Etíopes vão garantir o treinamento das tropas somalis
O primeiro-ministro do governo de transição da Somália, Ali Mohamed Gedi, disse à BBC que as tropas etíopes permanecerão na Somália até a situação estabilizar, o que segundo as suas palavras poderá levar meses.
"Isto vai depender de como vão decorrer a estabilização e a pacificação. Pode levar semanas, pode levar meses, mas não mais".
Gedi disse que as tropas somalis estavam prontas a assumir mais responsabilidades na segurança do país mas que primeiramente precisam da ajuda dos etíopes.
O primeiro-ministro Akli Mohamed Gedi ofereceu uma amnistia a milhares de apoiantes da milícia da União dos Tribunais Islâmicos.
Três dias
Ele deu-lhes um prazo de três dias para que entreguem as armas, ou, conforme as suas palavras, elas serão retiradas pela força.
O vizinho Quénia disse, entretanto, que está a responder a um apelo do governo da Somália para encerrar a fronteira à milícia dos Tribunais Islâmicos que se retirou em face do avanço das tropas etíopes que apoiam o governo somali.

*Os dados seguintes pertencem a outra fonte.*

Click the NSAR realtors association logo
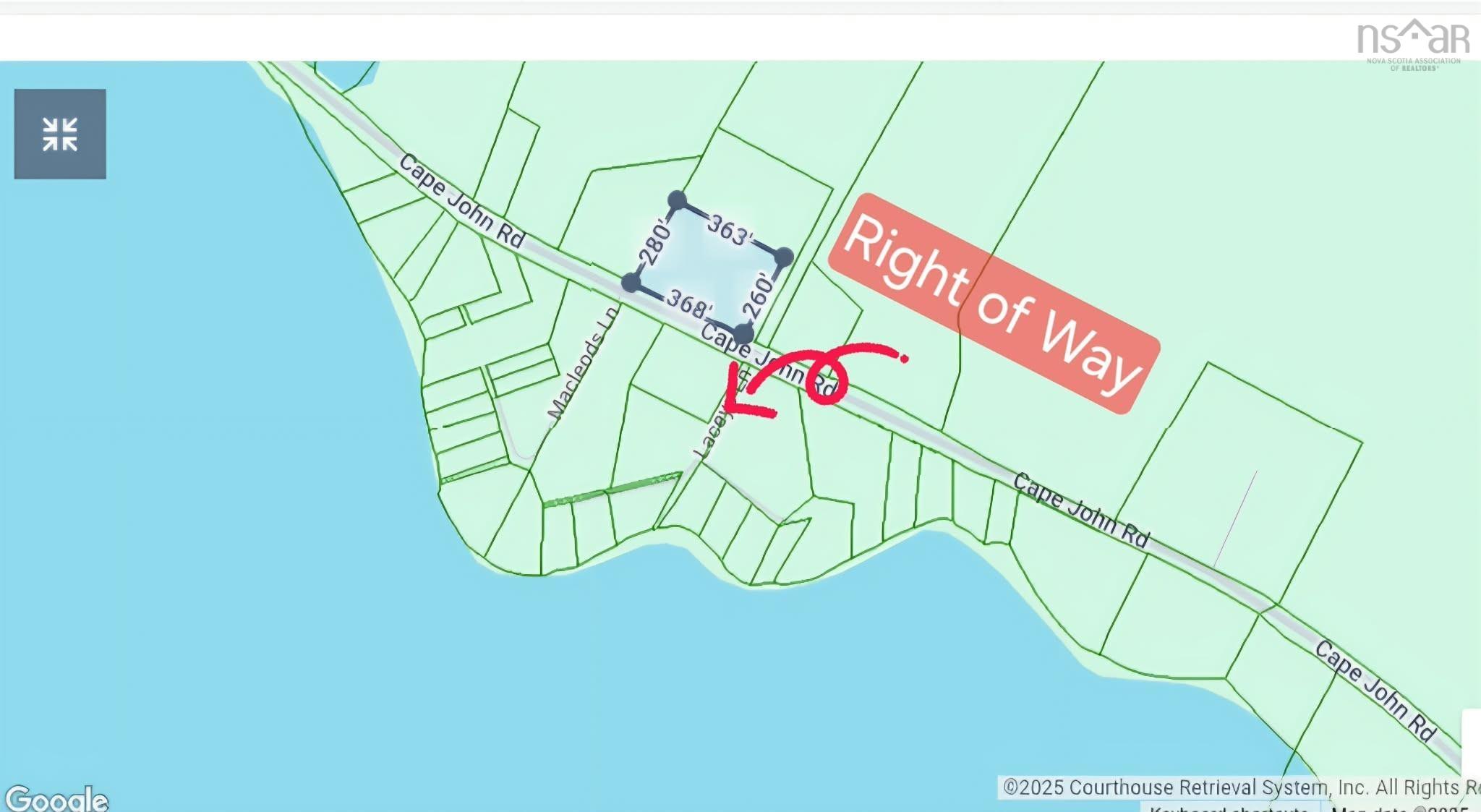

O general na reserva Joseph Nkaisserry é o porta-voz da oposição queniana para os assuntos de defesa:
"A fronteira queniano-somali tem mais de setecentos quilómetros e é muito porosa, mas há alguns pontos de passagem que eu penso que o governo de transição está a pedir ao Quénia para encerrar para que possa controlar os movimentos de entrada do Quénia para a Somália ou vice-versa."